When time and cuteness matter, this is the binding for you!
I first saw this binding technique on Pinterest and it was called, “Susie’s Magic Binding”. I wish I knew who Susie was because I’d like to personally thank her for this binding idea!
While I’ve changed the measurements to produce a smaller binding, more to my liking, I’ve used this technique of binding numerous times. It’s great for things like utility quilts, baby quilts (the ones which will be well-loved and get lots of use), seasonal quilts, table runners, etc. I’ve used it on several seasonal quilts, which see the light of day for about one month a year and therefore don’t need a hand-turned binding.
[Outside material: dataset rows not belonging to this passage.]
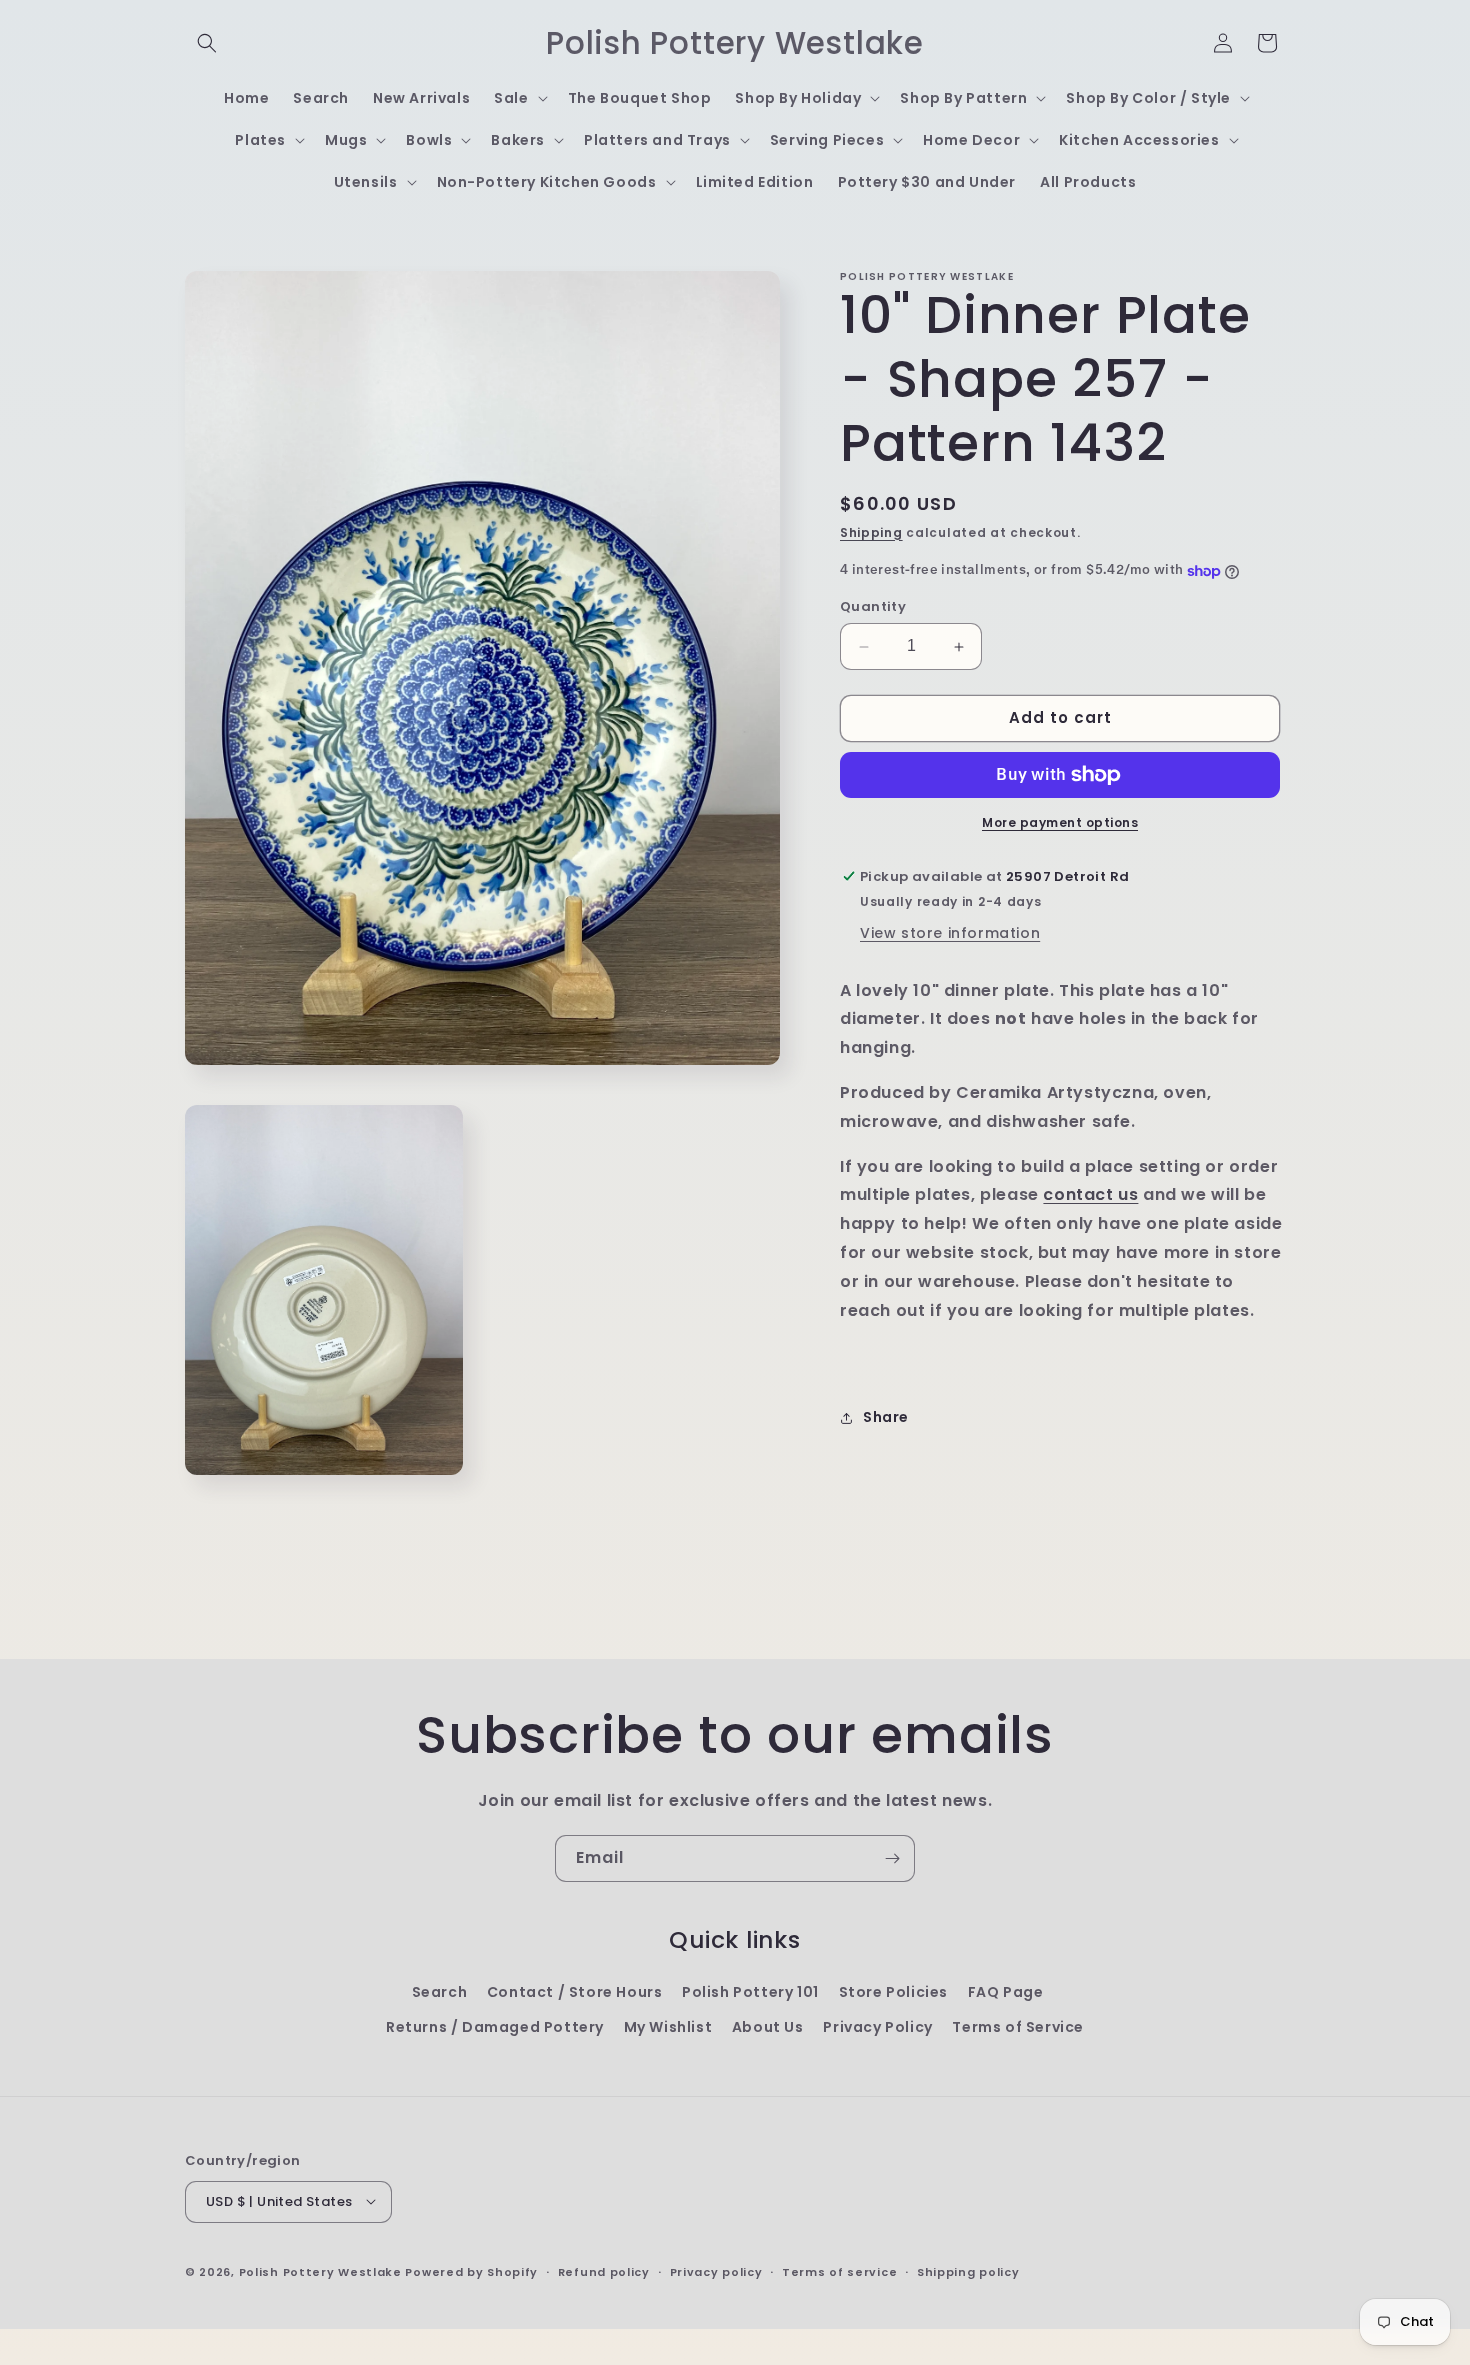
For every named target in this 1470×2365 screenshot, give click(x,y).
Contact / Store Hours (575, 1992)
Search (440, 1992)
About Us (768, 2027)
The best part about Susie’s Magic Binding (I’ll call my version Lickety-Split Quilt Binding for clarity) is that it gives your quilt a tiny burst of color which looks like a piping or micro-flange while it gives your needle a perfect nesting spot for stitching it down by machine.
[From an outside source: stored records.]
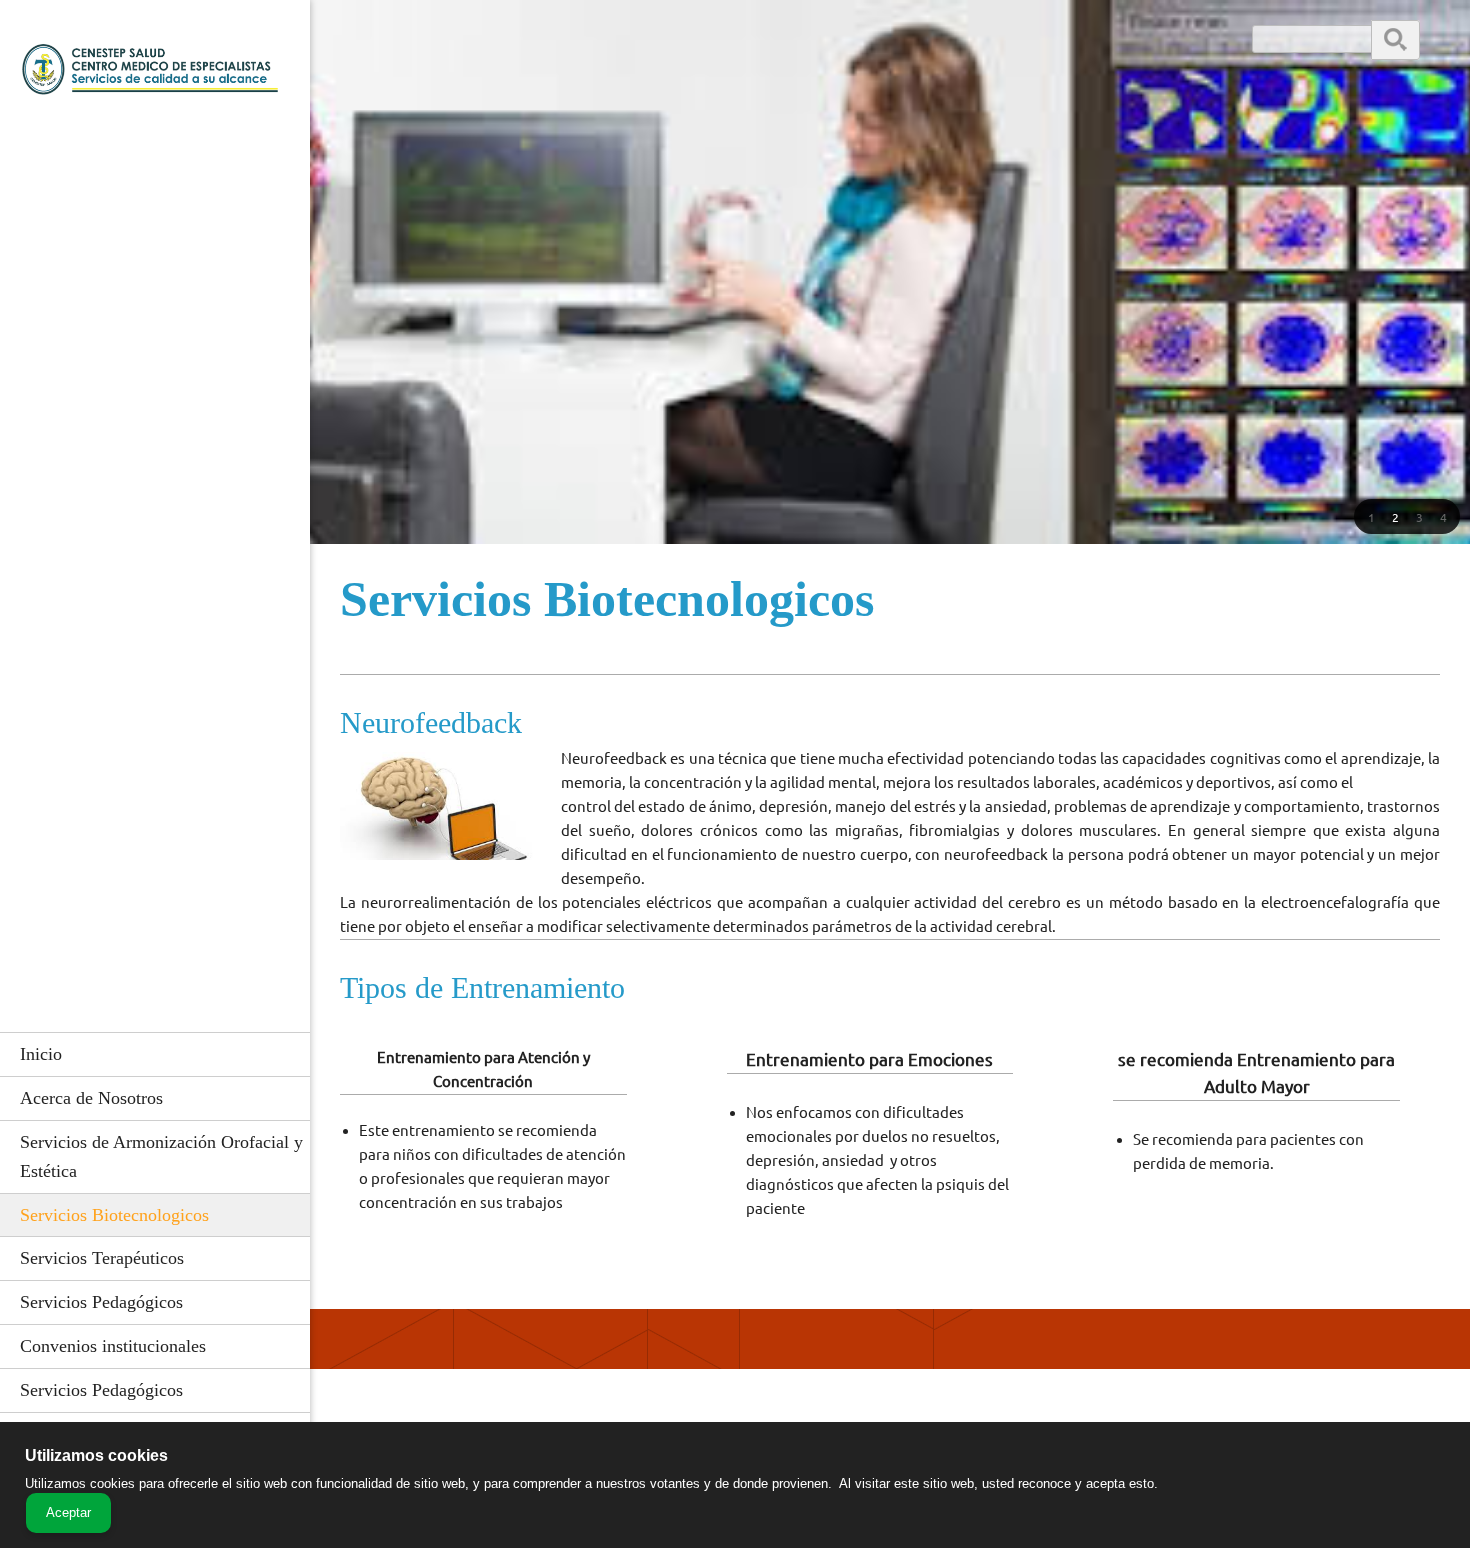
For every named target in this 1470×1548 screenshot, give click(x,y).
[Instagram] (525, 50)
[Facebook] (465, 50)
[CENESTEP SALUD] (155, 75)
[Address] (435, 50)
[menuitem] (155, 1054)
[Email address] (405, 50)
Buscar (1395, 38)
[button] (1371, 517)
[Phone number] (375, 50)
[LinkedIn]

If you want a wide binding, click here for Susie’s method.
My version gives you options of a 2 1/4 inch or a 2-inch binding (which I use for smaller art quilts).
Here are my cutting measurements for Lickety-Split Quilt Binding:
2 1/4 inch binding:
Main binding strip: 1 1/4″
Accent strip: 1 1/2″
2 inch binding:
Main binding strip: 1 1/8″
Accent strip: 1 3/8″
Simply cut your strips and sew them end to end and press like normal binding, but do it for both colors.
Then sew the two long strips together, press seam to the binding color.
With the seam facing down, align the edge of the binding along the edge of your quilt and stitch a 1/4 seam (or smaller than your final stitch seam), connecting the ends with your favorite method. Lastly turn your binding to the front of your quilt and stitch in the ditch between the two fabrics. I like to use a seam guide and move my needle to a comfortable spot.
Note: I have not used this method on show quilts or nicer quilts which call for a hand-turned binding. I did notice at our last guild show that one of the quilts in the winner’s circle (triangle) had a machine-attached binding, so it’ll be interesting to see where the quilting world goes with this!